The fairy tale wins out over the reality, says Pappe, because to admit the ethnic cleansing of 1948 is to undermine Zionist ideology, the ideology that enabled the depopulation of half of Palestine's native people and which is still alive in the minds of a majority of Israeli Jews. It would also mean confronting the racist heart of Zionism that, Pappe shows, rationalised the Zionist dispossession of the Palestinian Arabs as "cleansing" the land of "sub-humans", along with other disturbingly close parallels to the "selections", labour camps and terror tactics faced by the Jewish victims of the Holocaust.

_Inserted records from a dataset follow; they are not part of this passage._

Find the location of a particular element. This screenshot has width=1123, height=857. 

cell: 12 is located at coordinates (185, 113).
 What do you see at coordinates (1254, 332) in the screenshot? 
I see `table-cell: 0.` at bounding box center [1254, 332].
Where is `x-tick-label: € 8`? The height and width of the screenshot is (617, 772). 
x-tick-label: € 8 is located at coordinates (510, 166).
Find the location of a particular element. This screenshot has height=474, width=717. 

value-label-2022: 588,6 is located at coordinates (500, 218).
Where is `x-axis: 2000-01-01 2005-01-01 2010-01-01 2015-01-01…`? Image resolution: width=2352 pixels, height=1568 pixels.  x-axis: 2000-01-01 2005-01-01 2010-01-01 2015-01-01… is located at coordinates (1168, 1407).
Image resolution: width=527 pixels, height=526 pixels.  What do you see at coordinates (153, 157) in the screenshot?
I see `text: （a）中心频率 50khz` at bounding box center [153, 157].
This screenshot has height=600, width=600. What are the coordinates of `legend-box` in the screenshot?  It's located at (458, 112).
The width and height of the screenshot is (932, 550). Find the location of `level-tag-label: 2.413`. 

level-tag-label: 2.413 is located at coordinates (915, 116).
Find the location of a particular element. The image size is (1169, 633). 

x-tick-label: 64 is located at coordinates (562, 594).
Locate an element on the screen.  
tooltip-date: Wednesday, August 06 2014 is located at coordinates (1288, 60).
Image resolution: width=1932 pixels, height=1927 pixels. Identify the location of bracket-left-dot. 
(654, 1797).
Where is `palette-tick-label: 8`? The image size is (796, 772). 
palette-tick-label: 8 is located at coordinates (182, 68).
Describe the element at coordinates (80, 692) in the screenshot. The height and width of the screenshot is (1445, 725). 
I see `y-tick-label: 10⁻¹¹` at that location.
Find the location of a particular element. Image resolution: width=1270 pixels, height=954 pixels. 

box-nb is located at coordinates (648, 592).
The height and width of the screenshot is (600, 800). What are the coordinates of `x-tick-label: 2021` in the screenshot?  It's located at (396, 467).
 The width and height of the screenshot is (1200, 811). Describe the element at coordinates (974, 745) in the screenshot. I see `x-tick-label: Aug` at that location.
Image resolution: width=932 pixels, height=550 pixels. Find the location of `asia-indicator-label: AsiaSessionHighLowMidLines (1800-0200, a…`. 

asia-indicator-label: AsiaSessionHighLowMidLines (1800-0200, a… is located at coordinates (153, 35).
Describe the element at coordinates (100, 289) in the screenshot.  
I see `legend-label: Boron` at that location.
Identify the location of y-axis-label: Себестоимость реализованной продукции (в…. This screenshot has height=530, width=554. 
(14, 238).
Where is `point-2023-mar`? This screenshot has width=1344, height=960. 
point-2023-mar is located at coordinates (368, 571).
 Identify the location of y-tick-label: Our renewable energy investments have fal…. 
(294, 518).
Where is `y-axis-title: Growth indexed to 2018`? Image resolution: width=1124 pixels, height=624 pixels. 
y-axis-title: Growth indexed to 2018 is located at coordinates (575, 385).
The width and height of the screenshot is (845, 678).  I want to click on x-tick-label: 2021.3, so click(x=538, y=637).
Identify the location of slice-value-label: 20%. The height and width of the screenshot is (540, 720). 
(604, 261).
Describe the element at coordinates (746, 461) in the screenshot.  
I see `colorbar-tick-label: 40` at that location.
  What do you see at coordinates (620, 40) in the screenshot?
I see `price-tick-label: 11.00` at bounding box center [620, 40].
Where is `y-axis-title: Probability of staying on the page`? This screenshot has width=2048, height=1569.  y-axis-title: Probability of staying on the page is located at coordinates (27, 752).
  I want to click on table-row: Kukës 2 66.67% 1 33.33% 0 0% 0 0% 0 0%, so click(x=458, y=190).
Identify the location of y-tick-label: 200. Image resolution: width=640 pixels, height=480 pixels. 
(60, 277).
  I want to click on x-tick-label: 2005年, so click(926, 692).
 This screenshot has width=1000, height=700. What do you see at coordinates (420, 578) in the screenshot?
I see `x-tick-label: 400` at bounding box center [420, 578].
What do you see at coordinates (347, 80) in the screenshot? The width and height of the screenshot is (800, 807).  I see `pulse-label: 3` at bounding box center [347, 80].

Pappe's history offers the "painful journey" into the past for Israeli Jews which, he argues, is the only way forward to peace for Palestinians and Israelis, dependant on acknowledgement of the crime of ethnic cleansing and the right for the unconditional return of the Palestinian refugees. Pappe's rigorous and humane history helps to uncover the ruined villages and homes, the lost lives and citrus groves, beneath the Israeli housing settlements, universities, tourist attractions, forests and theme parks which have literally buried the real history of 1948. Al Nakba is what the Palestinians call the ethnic cleansing of 1948. Al Nakba denial, as Pappe shows, is as much a failing of humanity as Holocaust denial.